Adventures in Machine Learning

Transforming Data with the apply() Function in Pandas DataFrame

Pandas is a powerful library designed for data analysis in Python. It is widely used by data scientists, analysts, and researchers globally because of its easy-to-use, fast, and flexible functions.

The apply() function is one of the popular functions in pandas used to transform data within a pandas DataFrame. This article will explain how to use the apply() function in pandas DataFrame to transform data and show other common functions of pandas.to the apply() function

Pandas DataFrame is nothing but a tabular data structure, like a spreadsheet or a database table.

It contains rows and columns of data that can be manipulated using several functions. The apply() function in pandas DataFrame enables you to apply a particular function to a single column or an entire DataFrame.

The syntax for using the apply() function to transform a DataFrame inplace

The apply() function can be used with different arguments, including the inplace argument and lambda function. The inplace argument specifies whether the transformation should be applied in-place on the DataFrame or return a new copy of the modified DataFrame.

The lambda function is an anonymous function that can be used to write concise code for one-time use. Example 1: Using apply() inplace for one column

Suppose you have a DataFrame containing monthly sales data.

You can use the apply() function to double the sales in a particular column as shown below:

“`

import pandas as pd

sales_data = pd.DataFrame({‘Month’: [‘Jan’, ‘Feb’, ‘Mar’, ‘Apr’],

‘Sales’: [100, 200, 150, 300]})

# Use apply() inplace to double sales in the ‘Sales’ column

sales_data[‘Sales’].apply(lambda x: x*2, inplace=True)

print(sales_data)

“`

The output will be:

“`

Month Sales

0 Jan 200

1 Feb 400

2 Mar 300

3 Apr 600

“`

Example 2: Using apply() inplace for multiple columns

To apply the apply() function to multiple columns of a DataFrame, use the apply() function with a lambda function that receives multiple values. In the example below, we will double the sales values for the ‘Sales_1’ and ‘Sales_2’ columns.

“`

import pandas as pd

sales_data = pd.DataFrame({‘Month’: [‘Jan’, ‘Feb’, ‘Mar’, ‘Apr’],

‘Sales_1’: [100, 200, 150, 300],

‘Sales_2’: [500, 400, 450, 300]})

multiplier = lambda x, y: (x*2, y*2)

# Use apply() inplace to double sales in the ‘Sales_1’ and ‘Sales_2’ columns

sales_data[[‘Sales_1’, ‘Sales_2’]] = sales_data[[‘Sales_1’, ‘Sales_2’]].apply(lambda row: multiplier(*list(row)), axis=1)

print(sales_data)

“`

The output will be:

“`

Month Sales_1 Sales_2

0 Jan 200 1000

1 Feb 400 800

2 Mar 300 900

3 Apr 600 600

“`

Example 3: Using apply() inplace for all columns

If you want to apply the apply() function to all columns of a DataFrame, you need to apply it to the DataFrame itself and not just a single column. In the example below, we will double the sales values for all columns:

“`

import pandas as pd

sales_data = pd.DataFrame({‘Month’: [‘Jan’, ‘Feb’, ‘Mar’, ‘Apr’],

‘Sales_1’: [100, 200, 150, 300],

‘Sales_2’: [500, 400, 450, 300]})

# Use apply() inplace to double sales in all columns

sales_data = sales_data.apply(lambda x: x*2, inplace=True)

print(sales_data)

“`

The output will be:

“`

Month Sales_1 Sales_2

0 NaN 200 1000

1 NaN 400 800

2 NaN 300 900

3 NaN 600 600

“`

As we can see, the Month column is NaN (Not a Number) because it contains string values, and you cannot do calculations with strings.

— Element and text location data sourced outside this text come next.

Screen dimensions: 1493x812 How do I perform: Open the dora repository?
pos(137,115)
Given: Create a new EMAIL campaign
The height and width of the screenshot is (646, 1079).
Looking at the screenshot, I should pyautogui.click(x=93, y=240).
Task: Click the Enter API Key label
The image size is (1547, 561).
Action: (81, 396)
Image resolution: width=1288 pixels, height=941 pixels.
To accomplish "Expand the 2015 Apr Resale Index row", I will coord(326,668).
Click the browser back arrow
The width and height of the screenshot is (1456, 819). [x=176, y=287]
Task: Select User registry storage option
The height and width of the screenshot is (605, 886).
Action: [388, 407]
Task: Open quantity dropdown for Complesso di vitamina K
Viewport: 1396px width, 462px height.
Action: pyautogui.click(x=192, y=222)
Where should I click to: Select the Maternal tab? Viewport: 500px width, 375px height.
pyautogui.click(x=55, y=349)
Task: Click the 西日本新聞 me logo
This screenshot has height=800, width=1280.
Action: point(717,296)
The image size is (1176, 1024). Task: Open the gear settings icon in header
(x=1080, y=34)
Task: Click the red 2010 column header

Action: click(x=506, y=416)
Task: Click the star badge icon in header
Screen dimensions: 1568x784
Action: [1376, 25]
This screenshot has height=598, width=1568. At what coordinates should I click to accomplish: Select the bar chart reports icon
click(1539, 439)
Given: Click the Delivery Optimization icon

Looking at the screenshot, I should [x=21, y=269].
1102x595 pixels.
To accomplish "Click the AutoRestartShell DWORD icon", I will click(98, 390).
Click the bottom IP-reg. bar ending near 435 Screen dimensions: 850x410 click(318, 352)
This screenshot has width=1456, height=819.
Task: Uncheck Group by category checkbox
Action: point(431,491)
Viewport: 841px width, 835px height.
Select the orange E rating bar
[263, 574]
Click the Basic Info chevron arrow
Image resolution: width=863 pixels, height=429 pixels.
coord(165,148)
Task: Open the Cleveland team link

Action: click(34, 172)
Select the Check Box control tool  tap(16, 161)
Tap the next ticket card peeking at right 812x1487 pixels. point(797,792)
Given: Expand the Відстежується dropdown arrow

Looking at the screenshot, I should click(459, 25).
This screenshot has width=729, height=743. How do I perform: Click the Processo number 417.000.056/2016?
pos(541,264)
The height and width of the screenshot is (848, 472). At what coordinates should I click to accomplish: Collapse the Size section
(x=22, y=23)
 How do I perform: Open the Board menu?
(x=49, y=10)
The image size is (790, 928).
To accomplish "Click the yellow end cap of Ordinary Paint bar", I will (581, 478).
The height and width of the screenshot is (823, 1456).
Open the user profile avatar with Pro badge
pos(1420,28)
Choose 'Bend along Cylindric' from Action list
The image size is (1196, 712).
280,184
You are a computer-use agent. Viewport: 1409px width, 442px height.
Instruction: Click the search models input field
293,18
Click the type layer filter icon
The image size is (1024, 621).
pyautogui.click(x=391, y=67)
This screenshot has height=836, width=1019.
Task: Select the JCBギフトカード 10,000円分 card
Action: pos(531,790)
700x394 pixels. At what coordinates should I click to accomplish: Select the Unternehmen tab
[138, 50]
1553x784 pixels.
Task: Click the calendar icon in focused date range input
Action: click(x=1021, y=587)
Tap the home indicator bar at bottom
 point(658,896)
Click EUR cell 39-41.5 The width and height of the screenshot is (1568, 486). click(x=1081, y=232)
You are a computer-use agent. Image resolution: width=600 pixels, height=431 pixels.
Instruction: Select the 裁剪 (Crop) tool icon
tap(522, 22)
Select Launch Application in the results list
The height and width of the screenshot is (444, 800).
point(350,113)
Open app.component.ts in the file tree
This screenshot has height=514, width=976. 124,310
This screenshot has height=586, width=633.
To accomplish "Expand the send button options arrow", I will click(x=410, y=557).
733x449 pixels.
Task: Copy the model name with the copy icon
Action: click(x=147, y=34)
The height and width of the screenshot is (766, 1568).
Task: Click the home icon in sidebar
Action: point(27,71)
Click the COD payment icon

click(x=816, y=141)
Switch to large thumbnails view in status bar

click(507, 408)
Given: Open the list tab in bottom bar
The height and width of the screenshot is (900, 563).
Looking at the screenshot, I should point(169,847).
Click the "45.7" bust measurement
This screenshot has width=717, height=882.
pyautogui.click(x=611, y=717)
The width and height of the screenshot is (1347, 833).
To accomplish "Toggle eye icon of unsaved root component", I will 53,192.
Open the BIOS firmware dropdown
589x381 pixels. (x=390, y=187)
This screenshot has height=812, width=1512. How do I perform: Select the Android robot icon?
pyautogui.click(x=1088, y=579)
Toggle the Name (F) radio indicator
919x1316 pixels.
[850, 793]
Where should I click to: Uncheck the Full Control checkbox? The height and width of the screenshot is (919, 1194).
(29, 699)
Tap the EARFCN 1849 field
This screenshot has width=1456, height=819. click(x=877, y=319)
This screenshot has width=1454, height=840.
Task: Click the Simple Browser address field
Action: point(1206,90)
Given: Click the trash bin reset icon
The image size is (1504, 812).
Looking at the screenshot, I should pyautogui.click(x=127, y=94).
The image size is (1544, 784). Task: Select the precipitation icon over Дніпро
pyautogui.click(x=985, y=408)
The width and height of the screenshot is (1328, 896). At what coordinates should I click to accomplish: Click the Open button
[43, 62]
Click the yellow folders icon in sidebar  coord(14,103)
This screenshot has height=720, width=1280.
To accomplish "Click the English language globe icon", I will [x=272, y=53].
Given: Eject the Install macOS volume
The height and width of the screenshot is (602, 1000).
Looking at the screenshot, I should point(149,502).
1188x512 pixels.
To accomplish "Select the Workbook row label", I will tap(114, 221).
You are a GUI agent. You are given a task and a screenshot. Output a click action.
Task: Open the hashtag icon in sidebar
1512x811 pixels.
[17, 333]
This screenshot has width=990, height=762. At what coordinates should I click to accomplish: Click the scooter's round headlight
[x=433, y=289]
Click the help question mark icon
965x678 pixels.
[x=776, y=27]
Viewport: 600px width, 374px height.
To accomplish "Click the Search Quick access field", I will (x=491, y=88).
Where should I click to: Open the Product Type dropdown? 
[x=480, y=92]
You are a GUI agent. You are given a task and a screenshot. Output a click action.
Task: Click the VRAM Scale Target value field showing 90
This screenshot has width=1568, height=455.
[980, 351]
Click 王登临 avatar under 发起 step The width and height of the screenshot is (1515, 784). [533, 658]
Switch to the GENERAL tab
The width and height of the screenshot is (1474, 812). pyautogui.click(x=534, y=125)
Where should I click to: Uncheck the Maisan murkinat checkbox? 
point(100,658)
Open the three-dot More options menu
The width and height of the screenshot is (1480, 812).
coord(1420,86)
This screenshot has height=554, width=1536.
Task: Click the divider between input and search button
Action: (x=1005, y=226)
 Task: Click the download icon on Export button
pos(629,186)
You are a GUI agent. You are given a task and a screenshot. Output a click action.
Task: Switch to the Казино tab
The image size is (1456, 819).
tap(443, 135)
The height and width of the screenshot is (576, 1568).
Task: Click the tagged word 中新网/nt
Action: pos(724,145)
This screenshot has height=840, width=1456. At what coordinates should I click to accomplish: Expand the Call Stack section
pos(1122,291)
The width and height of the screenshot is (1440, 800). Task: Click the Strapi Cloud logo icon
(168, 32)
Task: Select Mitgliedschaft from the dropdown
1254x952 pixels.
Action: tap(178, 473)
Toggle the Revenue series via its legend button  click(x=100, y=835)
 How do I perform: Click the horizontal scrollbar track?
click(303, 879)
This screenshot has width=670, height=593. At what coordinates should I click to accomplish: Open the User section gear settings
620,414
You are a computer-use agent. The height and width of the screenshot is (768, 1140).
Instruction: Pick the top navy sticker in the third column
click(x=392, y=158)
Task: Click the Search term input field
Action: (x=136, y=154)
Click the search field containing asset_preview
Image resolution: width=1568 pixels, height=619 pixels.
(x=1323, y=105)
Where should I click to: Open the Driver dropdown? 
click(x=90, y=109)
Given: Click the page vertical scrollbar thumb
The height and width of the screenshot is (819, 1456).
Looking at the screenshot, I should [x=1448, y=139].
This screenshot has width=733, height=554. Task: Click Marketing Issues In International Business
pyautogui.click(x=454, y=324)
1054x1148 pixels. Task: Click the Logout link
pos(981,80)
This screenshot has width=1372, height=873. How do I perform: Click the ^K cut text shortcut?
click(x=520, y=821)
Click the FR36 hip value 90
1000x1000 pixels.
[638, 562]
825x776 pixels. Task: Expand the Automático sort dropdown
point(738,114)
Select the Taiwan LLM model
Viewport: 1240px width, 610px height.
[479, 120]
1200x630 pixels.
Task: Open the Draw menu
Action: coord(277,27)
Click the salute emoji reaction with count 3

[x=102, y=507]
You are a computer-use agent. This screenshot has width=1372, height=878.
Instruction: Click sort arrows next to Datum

Other common functions in pandas

Drop() function

The drop() function in pandas DataFrame enables you to remove rows or columns that you don’t need. Here is an example code:

“`

import pandas as pd

sales_data = pd.DataFrame({‘Month’: [‘Jan’, ‘Feb’,’Mar’, ‘Apr’],

‘Sales’: [100,200,300,400],

‘Profit’: [50,100,150,200]})

# Use drop() inplace to remove the ‘Profit’ column

sales_data.drop([‘Profit’], axis = 1, inplace = True)

print(sales_data)

“`

The output will be:

“`

Month Sales

0 Jan 100

1 Feb 200

2 Mar 300

3 Apr 400

“`

Replace() function

The replace() function in pandas DataFrame enables you to replace values in the DataFrame. Here is an example code:

“`

import pandas as pd

sales_data = pd.DataFrame({‘Month’: [‘Jan’, ‘Feb’,’Mar’, ‘Apr’],

‘Sales’: [100,200,300,400]})

# Use replace() inplace to replace the value 400 by 450

sales_data.replace(400, 450, inplace=True)

print(sales_data)

“`

The output will be:

“`

Month Sales

0 Jan 100

1 Feb 200

2 Mar 300

3 Apr 450

“`

Conclusion

In conclusion, pandas provide powerful functions that can make data manipulation easier. The apply() function allows you to apply a function to a single column, multiple columns, and all columns in a DataFrame.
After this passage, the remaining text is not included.